During his residency as a surgeon, Brooks had been the pride and joy of Susan and Spencer Brooks II, M.D., Ph.D. To their profound disappointment, Brooks decided that the living had enough help but the dead needed brains. He had smiled at his zombie pun that afternoon at Duke’s restaurant in Malibu. Syeeda and I had also giggled, but the elder Dr. Brooks had snarled, “. . . throw away your life,” while Mrs. Brooks nursed her aching heart with a third glass of Chardonnay. After dinner, Syeeda and I had taken our depressed friend to the hood for the Cork’s too-strong Long Island Iced Teas and delicious Buffalo wings. Once Brooks and Syeeda began making out on the dance floor, I slipped out of the club and fell asleep in the backseat of Brooks’s Yukon.
And now, years later, the deputy medical examiner regarded me as though I’d placed fifteen items on the 12 Items or Less conveyor belt of life. His eyes brimmed with concern—it was the doctor in him. He asked, “How are you?” as he handed me a face shield.
“Been better,” I said, pulling on the mask.
Brooks grunted, then said to Colin, “Hello.”
And now, the three of us huddled over Eugene Washington.
Colin stood with his legs apart, arms crossed, and chin dipped to his chest. His lips were tight, his jaw clenched. Nothing in that blond head of his except, Don’t throw up, don’t throw up.
But there were so many noxious things before us. Splashes and splatters, gooey cherry-red objects that glistened beneath the overhead lights. Smells, stinks, and sounds that existed only because you no longer did.
Laying on the table, Eugene Washington didn’t look like he hoarded cats and trash. On Brooks’s table, he was a naked, grizzled seventy-three-year-old, freckled, scarred red, and splotched blue. Purplish lividity had spread across his buttocks, the backs of his thighs, and his feet. Since our time together, he had bloated, grown stiffer and colder. He heard nothing as Brooks described him into a microphone.
One hundred sixty pounds. One hundred eighty-five centimeters. Angioedema—the swelling around Washington’s eyes and lips.

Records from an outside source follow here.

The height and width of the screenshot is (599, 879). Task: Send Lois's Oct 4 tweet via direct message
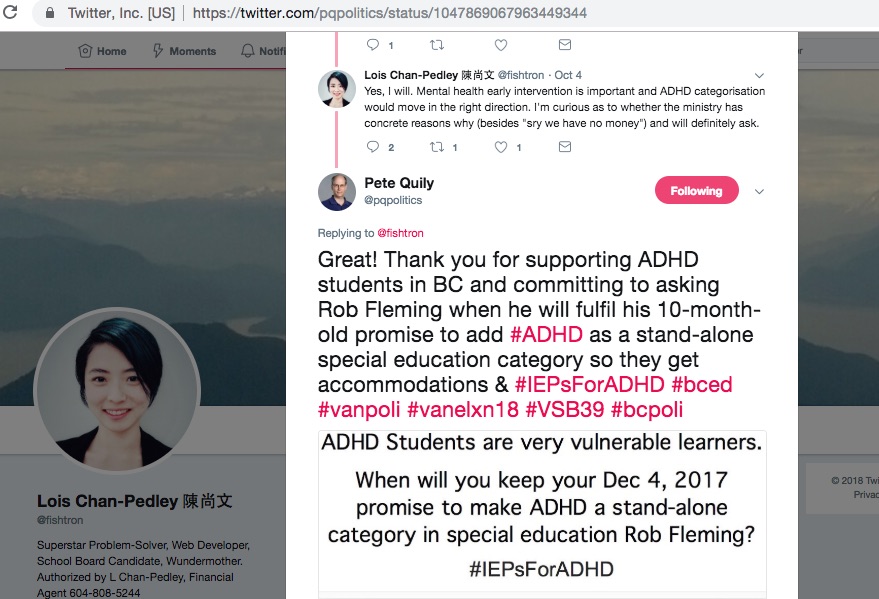point(565,147)
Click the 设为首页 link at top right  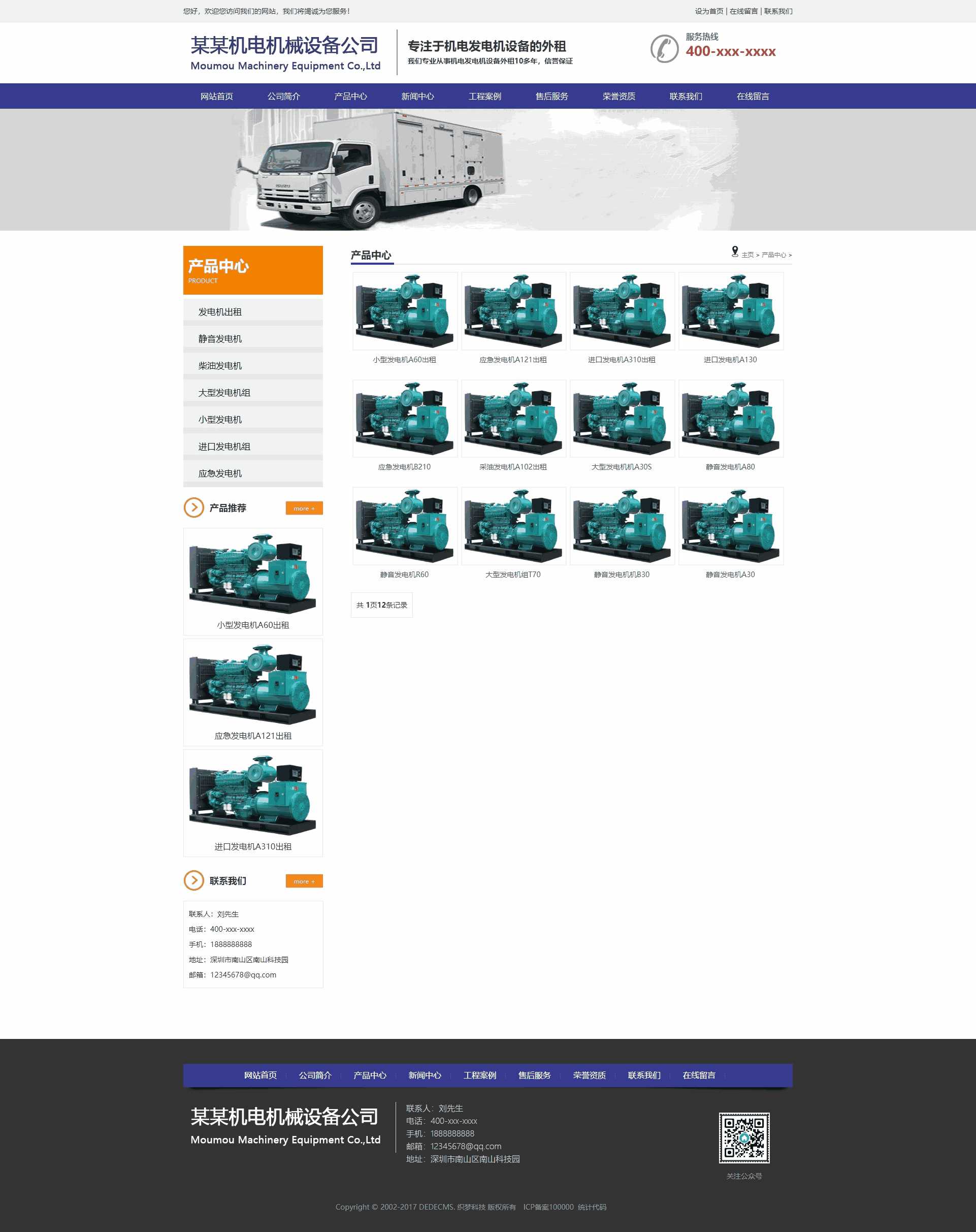(709, 11)
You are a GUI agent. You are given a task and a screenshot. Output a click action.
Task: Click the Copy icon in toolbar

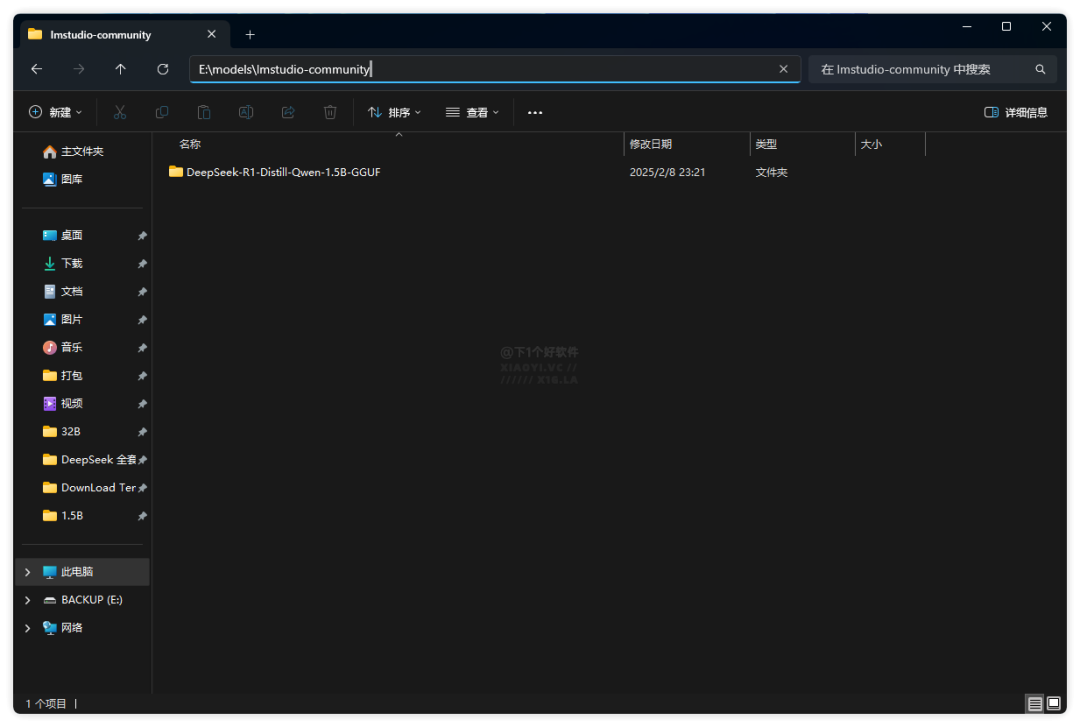pyautogui.click(x=162, y=113)
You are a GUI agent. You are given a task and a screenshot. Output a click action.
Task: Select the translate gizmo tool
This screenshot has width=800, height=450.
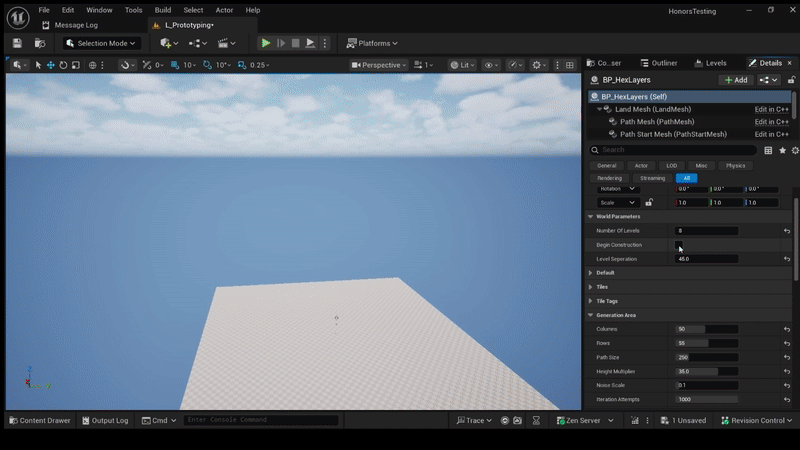click(x=51, y=65)
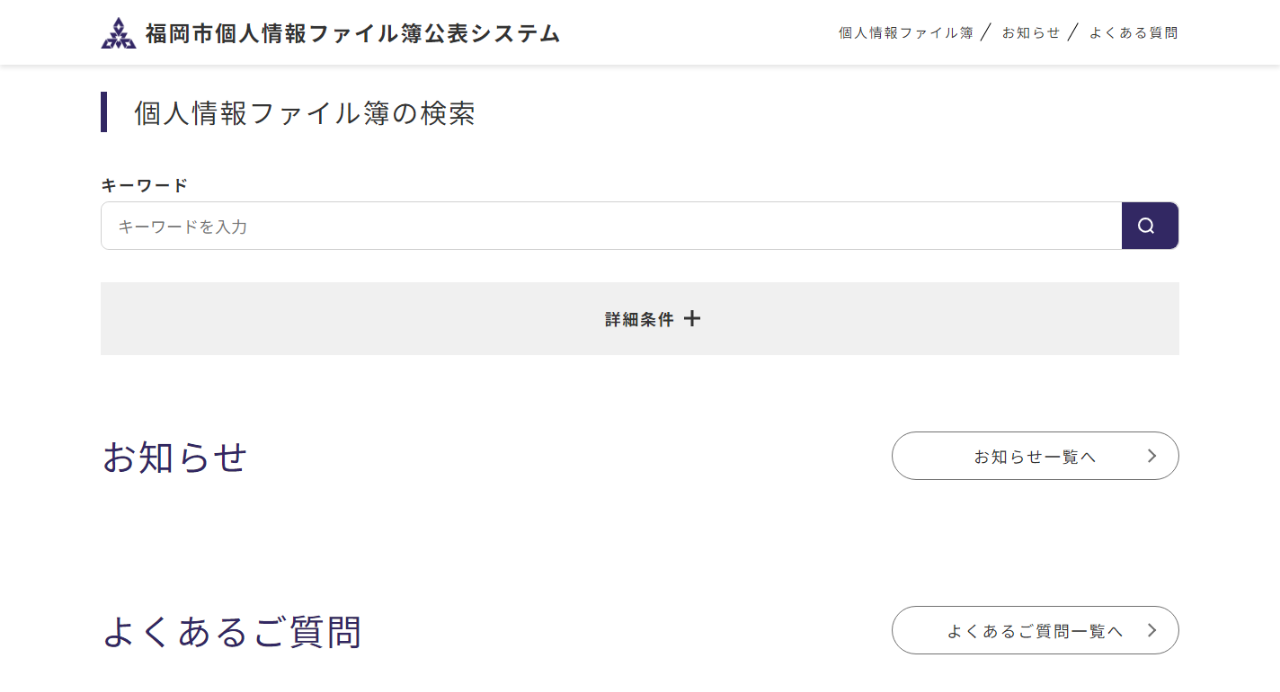This screenshot has width=1280, height=692.
Task: Open the お知らせ header menu item
Action: tap(1031, 33)
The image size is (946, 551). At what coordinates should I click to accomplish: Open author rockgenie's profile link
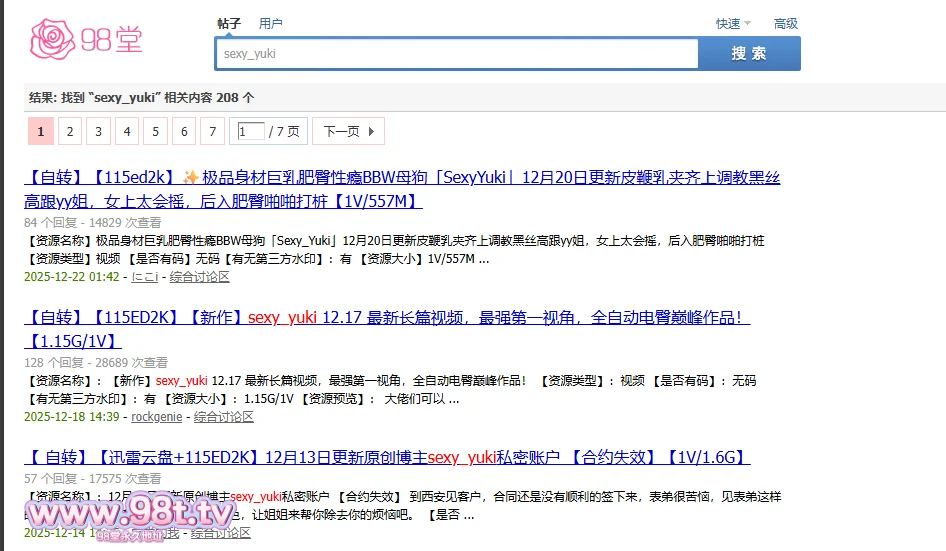(157, 417)

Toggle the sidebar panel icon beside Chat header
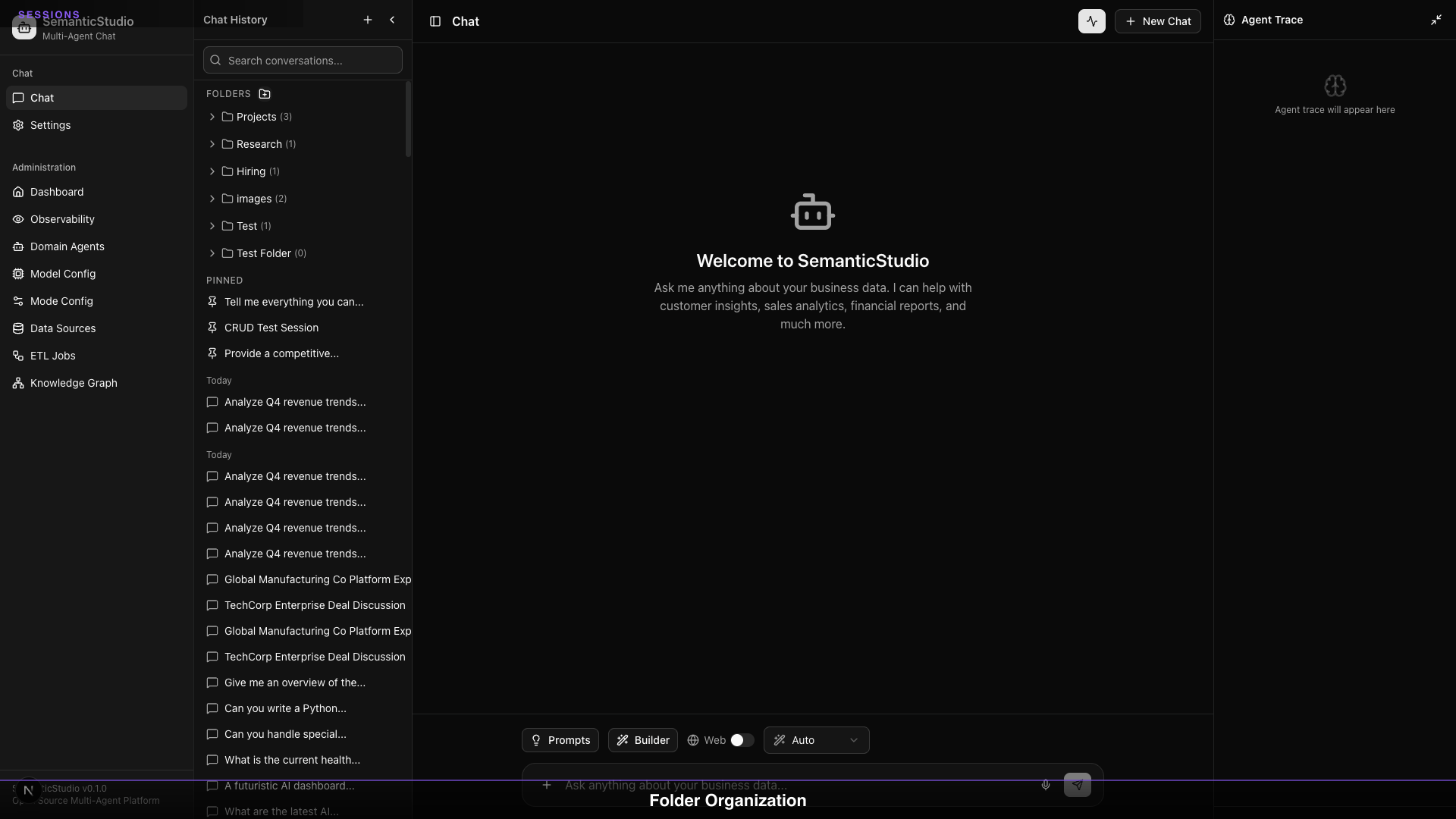(436, 21)
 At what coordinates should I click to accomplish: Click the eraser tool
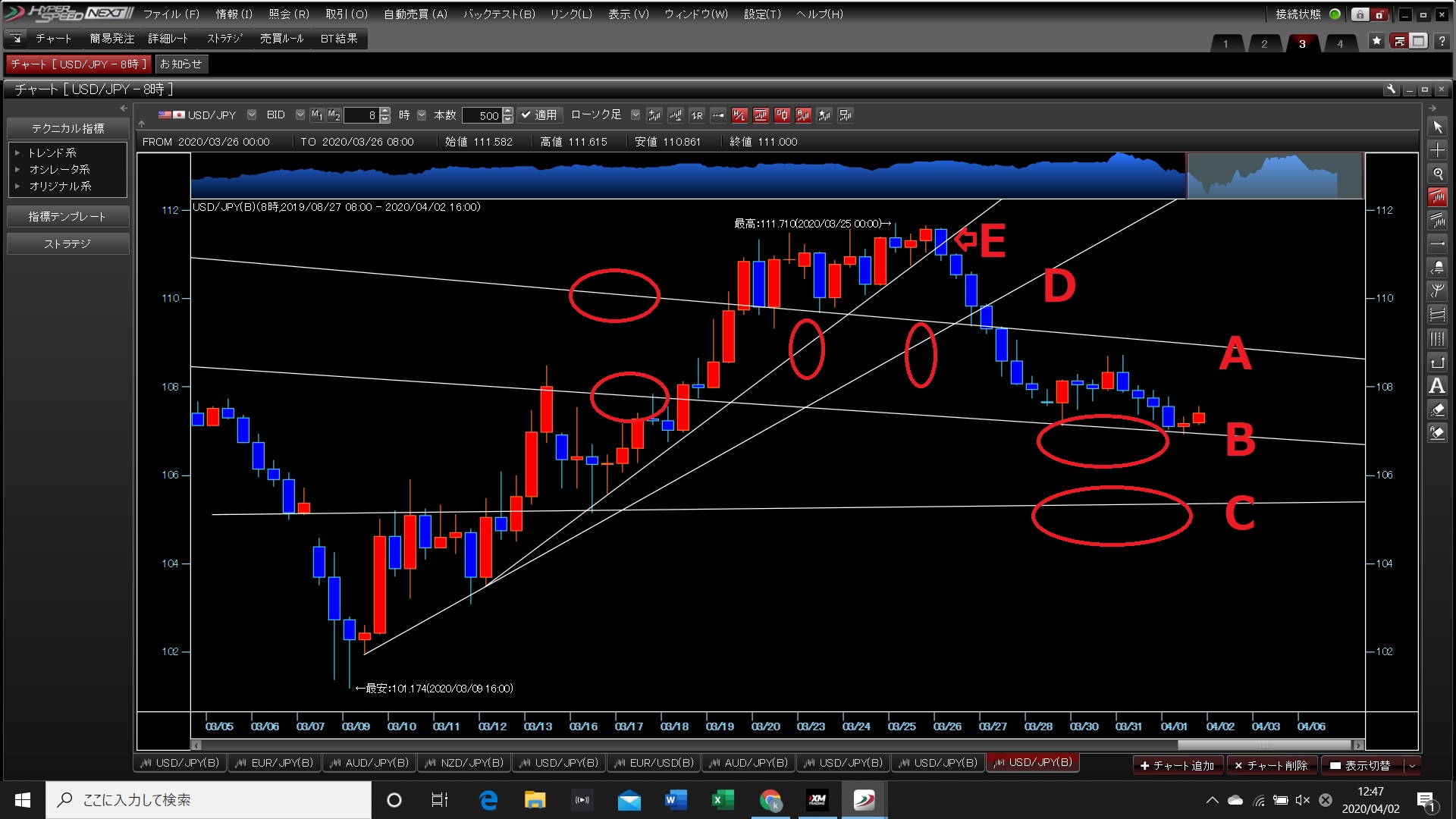(1437, 410)
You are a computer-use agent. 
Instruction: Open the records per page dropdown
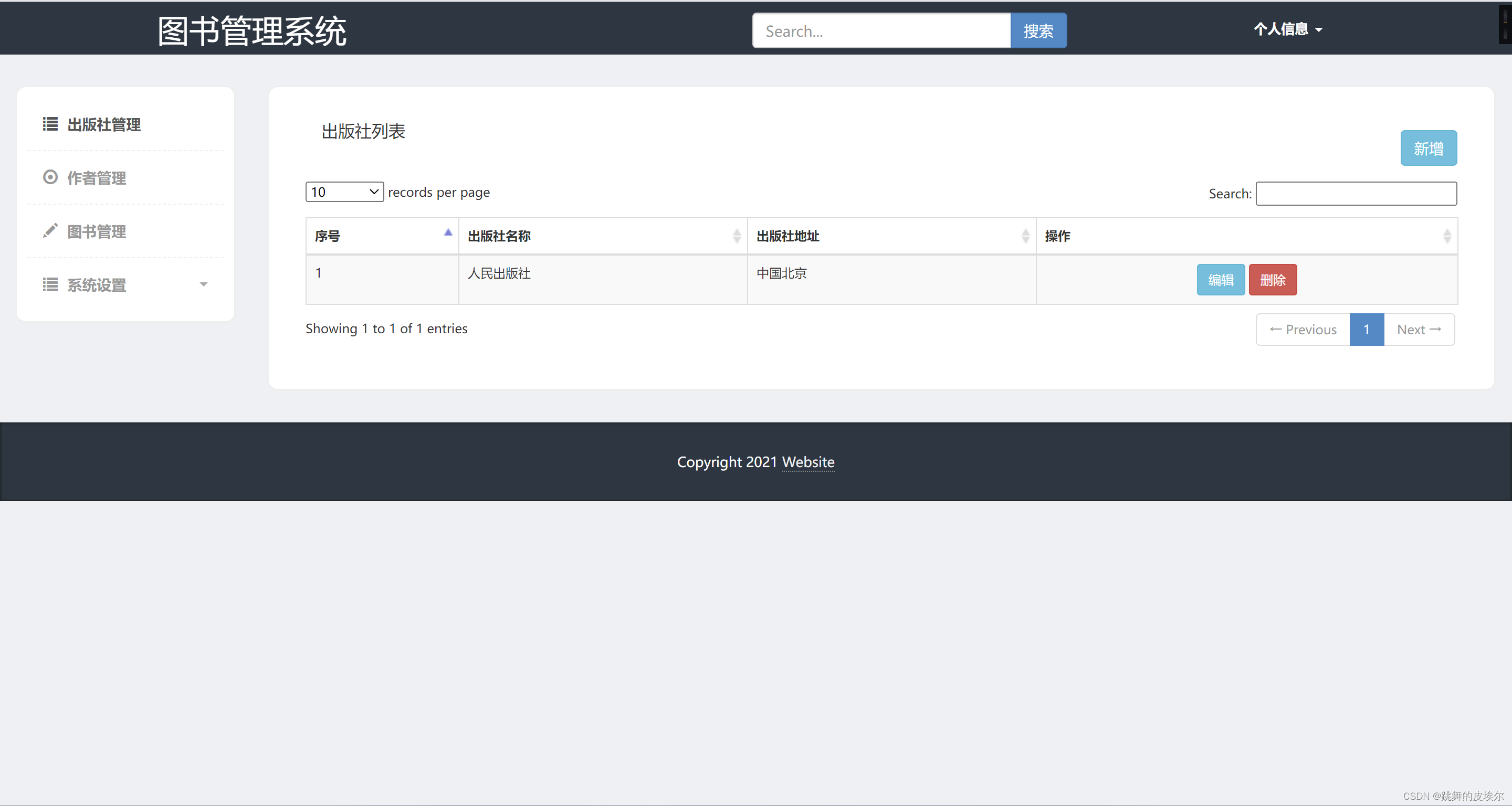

“Petechial hemorrhaging in both pupils.” The tiny red spots were caused by ruptured capillaries brought on by asphyxia. Brook opened the man’s mouth and used a tiny flashlight to scour the darkness. “The patient’s tongue is swollen and . . . his throat is constricted. Pharyngeal and laryngeal edema. Mucous plugging present in the airway.” The old man hadn’t been able to breathe.
Brooks scraped Washington’s tongue and dropped the swab into a glass vial.